We then focussed on the idea of all-white balls. What’s important here is that it’s not just one or a few, it’s a million. The focus became about using the material on this scale that was unprecedented. Something that we haven’t seen before.”



On the debate of their use of plastic as an unsustainable material, all elements of recyclability have been considered to minimise the affect on the environment while executing an experiential art concept.

“They are recyclable, and with a strong intention to all be reused or to after have the ability to be turned into raw material. These are actually the balls from the Florida installation. We shipped them out on shipping containers months ago, to ensure the slow shipping reached here on time.  Sorted out, packaged and shipped here. Cleaned and tested, with a strong emphasis on hygiene. The balls are coated with an anti-microbial surface to maintain safety during the whole duration of the installation. It’s pretty interesting, as they did a test on the balls before they arrived here, and they tested them against a doorknob, mobile phone, and even everyday air. To compare the gem level on the balls, the balls outperformed them all, including the normal everyday air! So we are safe to say they are pretty clean.”
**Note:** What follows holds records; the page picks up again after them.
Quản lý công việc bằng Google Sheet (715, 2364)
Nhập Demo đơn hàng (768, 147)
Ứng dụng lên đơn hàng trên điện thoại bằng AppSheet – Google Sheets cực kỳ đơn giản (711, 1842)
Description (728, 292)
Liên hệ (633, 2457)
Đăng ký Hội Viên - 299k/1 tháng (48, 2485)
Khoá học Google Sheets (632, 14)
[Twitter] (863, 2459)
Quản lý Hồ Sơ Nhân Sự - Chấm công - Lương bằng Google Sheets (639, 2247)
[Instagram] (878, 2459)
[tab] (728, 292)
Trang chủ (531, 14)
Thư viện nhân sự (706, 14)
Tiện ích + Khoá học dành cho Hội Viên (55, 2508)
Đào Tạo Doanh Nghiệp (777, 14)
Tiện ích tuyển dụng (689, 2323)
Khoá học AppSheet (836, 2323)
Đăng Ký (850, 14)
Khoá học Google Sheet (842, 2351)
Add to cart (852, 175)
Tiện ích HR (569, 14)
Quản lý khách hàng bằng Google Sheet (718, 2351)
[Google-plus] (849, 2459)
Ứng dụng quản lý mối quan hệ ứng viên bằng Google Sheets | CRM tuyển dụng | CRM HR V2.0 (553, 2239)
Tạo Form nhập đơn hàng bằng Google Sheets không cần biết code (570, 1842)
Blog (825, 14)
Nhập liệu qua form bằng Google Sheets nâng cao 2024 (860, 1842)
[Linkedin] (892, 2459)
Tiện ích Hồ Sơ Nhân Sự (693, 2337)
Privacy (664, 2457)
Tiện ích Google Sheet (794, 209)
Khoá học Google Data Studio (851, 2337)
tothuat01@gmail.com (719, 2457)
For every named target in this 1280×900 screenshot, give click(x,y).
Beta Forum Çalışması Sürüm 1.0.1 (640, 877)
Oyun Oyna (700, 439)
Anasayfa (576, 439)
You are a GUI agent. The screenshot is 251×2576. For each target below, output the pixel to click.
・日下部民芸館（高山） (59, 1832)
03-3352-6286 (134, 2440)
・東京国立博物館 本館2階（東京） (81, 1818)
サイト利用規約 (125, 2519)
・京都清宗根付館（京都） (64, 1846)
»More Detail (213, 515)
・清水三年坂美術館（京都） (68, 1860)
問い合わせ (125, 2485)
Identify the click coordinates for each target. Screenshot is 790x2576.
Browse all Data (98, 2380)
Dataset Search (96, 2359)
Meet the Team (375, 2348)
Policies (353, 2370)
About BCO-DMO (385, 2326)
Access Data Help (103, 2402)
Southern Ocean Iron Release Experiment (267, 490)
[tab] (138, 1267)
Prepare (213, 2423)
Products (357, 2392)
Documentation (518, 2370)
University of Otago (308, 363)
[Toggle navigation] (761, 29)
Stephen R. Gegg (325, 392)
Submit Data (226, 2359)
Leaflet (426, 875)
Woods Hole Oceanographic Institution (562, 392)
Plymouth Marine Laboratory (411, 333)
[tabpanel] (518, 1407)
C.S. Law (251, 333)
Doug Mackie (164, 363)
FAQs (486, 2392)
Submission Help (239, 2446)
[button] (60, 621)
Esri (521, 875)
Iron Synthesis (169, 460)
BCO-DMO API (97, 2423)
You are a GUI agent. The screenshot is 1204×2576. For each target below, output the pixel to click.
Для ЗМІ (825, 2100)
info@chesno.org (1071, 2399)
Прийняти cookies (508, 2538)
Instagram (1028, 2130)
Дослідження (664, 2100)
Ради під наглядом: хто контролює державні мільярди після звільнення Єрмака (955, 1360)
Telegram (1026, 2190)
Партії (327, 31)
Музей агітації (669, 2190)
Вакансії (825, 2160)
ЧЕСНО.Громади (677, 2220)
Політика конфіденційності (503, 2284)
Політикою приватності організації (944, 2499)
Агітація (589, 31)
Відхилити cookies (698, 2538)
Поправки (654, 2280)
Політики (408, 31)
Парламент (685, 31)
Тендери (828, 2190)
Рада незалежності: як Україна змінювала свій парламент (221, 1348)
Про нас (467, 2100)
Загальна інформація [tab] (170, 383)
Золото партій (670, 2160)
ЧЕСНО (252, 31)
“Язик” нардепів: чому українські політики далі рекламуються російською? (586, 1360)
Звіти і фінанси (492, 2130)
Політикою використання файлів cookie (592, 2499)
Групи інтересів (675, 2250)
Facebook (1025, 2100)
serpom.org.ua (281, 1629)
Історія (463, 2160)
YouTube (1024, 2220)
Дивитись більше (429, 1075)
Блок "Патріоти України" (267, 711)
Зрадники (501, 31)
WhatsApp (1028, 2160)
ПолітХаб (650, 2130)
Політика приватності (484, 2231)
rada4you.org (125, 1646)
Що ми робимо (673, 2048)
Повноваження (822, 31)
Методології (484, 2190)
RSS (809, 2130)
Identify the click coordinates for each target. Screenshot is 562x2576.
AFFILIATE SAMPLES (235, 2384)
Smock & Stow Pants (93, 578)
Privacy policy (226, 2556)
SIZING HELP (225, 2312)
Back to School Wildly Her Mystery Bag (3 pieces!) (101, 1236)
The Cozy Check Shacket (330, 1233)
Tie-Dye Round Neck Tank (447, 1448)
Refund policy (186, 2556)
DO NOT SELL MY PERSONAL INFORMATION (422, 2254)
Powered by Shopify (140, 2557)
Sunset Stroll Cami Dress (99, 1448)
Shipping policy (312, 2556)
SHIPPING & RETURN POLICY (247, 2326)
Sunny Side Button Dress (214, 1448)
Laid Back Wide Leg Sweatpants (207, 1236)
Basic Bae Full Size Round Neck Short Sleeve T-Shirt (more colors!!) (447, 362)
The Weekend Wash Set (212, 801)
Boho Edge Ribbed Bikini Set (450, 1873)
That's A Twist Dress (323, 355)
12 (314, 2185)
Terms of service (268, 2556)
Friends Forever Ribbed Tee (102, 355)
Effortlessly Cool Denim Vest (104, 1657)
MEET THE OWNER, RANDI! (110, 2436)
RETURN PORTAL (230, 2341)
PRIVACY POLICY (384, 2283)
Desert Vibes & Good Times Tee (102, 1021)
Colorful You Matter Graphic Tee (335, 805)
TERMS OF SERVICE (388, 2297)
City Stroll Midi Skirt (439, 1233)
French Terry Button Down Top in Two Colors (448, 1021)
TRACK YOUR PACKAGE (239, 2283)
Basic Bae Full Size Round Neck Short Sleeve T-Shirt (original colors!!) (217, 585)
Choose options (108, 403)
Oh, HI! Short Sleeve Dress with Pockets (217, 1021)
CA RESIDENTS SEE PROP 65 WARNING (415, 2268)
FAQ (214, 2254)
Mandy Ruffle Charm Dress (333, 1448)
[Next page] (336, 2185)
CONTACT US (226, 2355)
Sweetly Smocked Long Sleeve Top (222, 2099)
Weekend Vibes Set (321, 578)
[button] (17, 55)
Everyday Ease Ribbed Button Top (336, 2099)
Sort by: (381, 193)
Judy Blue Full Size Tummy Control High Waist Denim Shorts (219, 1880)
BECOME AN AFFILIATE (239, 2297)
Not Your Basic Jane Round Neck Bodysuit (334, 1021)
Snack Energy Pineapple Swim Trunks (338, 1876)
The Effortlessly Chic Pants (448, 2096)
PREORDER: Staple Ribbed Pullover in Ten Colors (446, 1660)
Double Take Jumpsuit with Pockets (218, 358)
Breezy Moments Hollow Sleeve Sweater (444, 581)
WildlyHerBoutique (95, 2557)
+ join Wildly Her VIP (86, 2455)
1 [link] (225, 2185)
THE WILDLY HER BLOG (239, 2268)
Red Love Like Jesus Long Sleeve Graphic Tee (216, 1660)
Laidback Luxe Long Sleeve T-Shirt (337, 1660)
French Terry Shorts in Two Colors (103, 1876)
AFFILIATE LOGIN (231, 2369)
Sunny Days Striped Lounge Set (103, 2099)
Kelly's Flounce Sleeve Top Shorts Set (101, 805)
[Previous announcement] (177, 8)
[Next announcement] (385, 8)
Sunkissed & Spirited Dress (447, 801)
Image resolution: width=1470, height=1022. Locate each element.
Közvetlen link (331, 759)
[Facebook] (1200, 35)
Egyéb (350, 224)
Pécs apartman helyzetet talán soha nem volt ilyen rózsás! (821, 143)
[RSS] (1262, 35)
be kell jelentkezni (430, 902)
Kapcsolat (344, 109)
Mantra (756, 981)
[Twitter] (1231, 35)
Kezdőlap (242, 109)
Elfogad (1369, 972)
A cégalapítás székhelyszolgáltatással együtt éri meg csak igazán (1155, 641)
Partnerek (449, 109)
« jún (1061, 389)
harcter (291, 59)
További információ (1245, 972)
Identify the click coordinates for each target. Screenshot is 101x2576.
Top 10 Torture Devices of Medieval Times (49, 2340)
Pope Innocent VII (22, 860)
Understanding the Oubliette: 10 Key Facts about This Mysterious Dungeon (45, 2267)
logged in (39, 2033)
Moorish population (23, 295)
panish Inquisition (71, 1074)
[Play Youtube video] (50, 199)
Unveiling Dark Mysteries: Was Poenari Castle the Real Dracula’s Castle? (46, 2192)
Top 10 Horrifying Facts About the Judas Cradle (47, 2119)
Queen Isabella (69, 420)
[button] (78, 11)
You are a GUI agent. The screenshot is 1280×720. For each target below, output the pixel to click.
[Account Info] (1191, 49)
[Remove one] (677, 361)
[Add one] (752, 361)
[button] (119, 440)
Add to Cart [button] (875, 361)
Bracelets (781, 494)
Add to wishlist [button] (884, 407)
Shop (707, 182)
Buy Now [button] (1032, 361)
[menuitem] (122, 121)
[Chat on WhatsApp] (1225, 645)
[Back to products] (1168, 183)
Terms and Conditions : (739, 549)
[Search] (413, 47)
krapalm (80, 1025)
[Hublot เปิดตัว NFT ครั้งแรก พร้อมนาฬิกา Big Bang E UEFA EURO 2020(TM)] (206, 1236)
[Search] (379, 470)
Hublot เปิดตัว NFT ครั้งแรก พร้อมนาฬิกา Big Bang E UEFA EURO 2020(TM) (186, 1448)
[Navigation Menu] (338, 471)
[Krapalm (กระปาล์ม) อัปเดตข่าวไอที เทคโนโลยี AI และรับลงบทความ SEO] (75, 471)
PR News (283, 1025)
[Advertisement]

Even in the landscape of Australia where beaches are aplenty, it is a completely different experience at Snarkitecture’s own ‘Beach’. With visitors coming in with their own snorkels, rash vests, and pool inflatables reflecting a new interactive spirit from all ages.





Natural lighting fills the space, however restricted to uncompromising daylight hours to a surprisingly new perspective. Alex adds, “It’s also actually really nice being in here later on in the day, or in on a dark day, as there is a theatrical presence to the installation. As the rest of the venue gets very dark it brings an almost stage-like lighting.”

Snarkitecture The Beach at Sydney Festival 2017.